Here's a solution for the Big Ten's logo and division naming fiasco
A logo cherished as one of the most iconic in the industry had been replaced by something chintzy and generic.
A long-respected brand became the butt of national jokes.
In October, Gap Inc., the clothing and apparel giant, replaced its trademark blue box with a boring Helvetica simplification that drew the wrath and derision of its customers.
Within a week, the company retreated to its original logo.
Perhaps the Big Ten - in the early stages of its own brand redesign at that time - should have paid attention.
When the college athletic conference unveiled its new logo this week, along with division names and trophy names, the results weren’t any better than the Gap fiasco.
In fact, they were worse.
The rollout has been an unmitigated disaster. On every level. Much like Gap, they’ve been mocked all week.
The Honolulu-blue logo's "B1G" looks like a heavy-handed attempt to be overly clever. Division names of “Leaders” and “Legends” - what, were “Bland” and “Boring” already taken?
Thirty-six names on a truckload of trophies just smacks of a clumsy effort to please too many people.
When Big Ten commissioner Jim Delany unveiled the changes, he said “we’re hoping they resonate, we’re hoping people understand conferences have a great legacy of players and legends.”

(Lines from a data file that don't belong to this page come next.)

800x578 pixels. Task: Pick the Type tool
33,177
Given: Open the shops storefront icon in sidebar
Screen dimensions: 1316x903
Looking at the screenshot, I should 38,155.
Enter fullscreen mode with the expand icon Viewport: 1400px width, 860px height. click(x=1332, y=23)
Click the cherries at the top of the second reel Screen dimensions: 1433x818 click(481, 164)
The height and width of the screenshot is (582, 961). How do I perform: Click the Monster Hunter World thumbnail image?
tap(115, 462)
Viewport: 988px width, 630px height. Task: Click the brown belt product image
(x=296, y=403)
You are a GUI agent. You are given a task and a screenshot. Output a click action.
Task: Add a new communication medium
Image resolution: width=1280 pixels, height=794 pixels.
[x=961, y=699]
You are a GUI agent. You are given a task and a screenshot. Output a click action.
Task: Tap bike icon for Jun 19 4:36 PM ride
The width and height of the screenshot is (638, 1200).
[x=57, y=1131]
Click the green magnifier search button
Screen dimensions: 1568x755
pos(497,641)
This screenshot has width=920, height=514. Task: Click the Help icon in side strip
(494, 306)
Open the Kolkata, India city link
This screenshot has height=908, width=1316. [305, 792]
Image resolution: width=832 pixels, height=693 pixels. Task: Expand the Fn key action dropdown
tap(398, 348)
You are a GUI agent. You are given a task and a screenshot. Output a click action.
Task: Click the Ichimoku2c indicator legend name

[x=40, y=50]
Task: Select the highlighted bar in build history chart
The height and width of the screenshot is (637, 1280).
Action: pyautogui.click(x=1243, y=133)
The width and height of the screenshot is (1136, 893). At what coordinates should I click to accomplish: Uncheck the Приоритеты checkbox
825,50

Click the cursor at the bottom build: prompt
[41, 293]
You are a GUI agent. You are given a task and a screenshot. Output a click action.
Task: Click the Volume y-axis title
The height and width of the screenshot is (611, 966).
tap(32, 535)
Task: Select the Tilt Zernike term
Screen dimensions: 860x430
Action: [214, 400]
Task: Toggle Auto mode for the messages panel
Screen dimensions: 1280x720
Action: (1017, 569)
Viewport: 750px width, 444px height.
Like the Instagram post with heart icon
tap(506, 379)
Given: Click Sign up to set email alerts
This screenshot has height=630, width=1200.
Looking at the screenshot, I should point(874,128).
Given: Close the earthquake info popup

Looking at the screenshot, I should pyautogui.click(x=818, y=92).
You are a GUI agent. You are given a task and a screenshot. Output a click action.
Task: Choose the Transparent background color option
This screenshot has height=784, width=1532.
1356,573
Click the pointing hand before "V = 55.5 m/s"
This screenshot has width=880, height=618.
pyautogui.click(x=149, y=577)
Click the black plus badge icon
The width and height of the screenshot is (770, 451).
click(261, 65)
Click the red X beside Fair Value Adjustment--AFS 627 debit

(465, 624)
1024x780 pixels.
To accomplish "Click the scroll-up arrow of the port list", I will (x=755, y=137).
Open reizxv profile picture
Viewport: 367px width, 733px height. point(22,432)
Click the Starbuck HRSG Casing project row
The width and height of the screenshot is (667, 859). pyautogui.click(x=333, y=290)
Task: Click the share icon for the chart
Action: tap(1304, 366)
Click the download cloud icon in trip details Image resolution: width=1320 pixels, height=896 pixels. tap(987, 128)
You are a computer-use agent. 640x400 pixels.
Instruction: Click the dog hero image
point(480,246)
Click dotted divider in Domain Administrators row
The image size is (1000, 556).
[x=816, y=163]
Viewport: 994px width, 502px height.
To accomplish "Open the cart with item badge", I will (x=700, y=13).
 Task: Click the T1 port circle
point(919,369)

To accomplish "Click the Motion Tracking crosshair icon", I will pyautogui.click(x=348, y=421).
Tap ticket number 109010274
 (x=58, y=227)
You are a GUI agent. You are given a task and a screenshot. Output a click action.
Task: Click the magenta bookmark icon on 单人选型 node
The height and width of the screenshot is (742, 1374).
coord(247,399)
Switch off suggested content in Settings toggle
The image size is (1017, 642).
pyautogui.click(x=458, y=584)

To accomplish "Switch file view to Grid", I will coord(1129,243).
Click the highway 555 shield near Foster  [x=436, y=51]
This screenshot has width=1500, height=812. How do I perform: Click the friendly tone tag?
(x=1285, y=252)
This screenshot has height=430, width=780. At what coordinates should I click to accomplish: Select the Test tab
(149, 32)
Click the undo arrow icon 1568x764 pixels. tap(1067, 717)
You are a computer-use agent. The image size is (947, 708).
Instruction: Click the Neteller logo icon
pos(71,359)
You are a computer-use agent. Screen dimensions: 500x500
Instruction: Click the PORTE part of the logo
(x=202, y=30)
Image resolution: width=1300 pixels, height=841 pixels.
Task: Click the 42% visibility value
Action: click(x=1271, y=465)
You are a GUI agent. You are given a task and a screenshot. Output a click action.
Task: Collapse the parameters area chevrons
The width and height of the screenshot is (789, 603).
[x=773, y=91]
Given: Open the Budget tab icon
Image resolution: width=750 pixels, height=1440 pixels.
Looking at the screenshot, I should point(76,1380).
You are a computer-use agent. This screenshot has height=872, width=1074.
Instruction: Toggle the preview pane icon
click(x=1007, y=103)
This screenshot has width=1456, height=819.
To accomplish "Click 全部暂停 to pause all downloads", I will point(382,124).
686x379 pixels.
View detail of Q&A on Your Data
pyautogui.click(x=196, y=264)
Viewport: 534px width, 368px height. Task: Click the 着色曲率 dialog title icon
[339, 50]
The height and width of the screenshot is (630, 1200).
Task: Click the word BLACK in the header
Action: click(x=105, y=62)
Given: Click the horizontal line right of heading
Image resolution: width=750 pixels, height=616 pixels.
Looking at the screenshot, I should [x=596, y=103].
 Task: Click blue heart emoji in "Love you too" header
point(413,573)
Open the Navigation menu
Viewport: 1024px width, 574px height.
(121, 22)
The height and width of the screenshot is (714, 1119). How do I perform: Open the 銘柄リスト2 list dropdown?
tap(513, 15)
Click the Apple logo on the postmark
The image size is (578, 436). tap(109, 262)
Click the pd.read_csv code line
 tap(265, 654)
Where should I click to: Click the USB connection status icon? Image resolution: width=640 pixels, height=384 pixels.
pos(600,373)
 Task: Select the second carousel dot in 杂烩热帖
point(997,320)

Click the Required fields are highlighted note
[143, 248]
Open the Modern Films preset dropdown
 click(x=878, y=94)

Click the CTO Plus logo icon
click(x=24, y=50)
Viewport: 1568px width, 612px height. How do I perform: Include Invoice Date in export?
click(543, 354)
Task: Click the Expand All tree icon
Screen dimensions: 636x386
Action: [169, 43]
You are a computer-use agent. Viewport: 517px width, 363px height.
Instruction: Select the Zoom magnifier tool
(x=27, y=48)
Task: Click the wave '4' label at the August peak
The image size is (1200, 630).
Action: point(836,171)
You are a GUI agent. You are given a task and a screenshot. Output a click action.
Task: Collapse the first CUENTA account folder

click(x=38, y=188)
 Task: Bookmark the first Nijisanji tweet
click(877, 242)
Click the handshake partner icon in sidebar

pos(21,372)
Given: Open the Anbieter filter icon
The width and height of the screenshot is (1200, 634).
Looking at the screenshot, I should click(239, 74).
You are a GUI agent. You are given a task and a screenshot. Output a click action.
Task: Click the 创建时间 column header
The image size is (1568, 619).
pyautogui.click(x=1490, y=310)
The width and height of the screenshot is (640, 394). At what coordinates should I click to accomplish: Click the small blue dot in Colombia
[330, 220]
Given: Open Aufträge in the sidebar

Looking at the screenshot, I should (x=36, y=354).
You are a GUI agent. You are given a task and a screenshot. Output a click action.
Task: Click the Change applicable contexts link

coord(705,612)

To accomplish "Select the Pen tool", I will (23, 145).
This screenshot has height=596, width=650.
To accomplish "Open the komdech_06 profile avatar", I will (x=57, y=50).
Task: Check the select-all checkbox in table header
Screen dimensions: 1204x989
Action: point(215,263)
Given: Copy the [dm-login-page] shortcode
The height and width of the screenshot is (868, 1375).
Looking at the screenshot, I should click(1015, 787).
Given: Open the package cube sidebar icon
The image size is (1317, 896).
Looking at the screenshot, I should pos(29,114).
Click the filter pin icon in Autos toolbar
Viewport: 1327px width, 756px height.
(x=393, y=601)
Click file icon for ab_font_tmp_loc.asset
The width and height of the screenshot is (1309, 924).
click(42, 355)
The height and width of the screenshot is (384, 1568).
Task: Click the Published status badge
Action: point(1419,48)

Instead of honoring that tradition, it’s been butchered.
Delany read through a list of reasons the divisions couldn’t be named by geographical boundaries, reasons they couldn’t be named for players or coaches, reasons they couldn’t do much of anything, because officials were seemingly boxed in by a set of imaginary restrictions.
The result is a set of changes that strip the conference of any sense of its people, place or its history.
To be fair, Delany was well-intentioned in trying to be inclusive of all the member schools.
But so innocuous and inoffensive are the division names, it’s as if the decision-makers ran through a checklist. No colors of any conference members. Check. No mention of coaches or icons. Check. No mention of historic roots or Midwestern location. Check.
The “Leaders” and “Legends” are so bad that a Spartans fan left me a voicemail this week saying he would have preferred “Bo” and “Woody,” because at least they would have been names that signified something.
An undercurrent to the Big Ten’s entire expansion process, of which these changes are part of, has been the notion something inherently was wrong with the conference.
That it had to make changes to compete with the SEC or else the Big Ten would fade into the organizational equivalent of a doddering old fool fondly and faintly recalling his glory years. But it was a false insecurity.
Tradition was the Big Ten’s brand.
That doesn’t need to change to compete with the SEC.
Big Ten officials apparently disagree. There’s no other way to read the cookie-cutter new logo and division names. They are decidedly anti-tradition.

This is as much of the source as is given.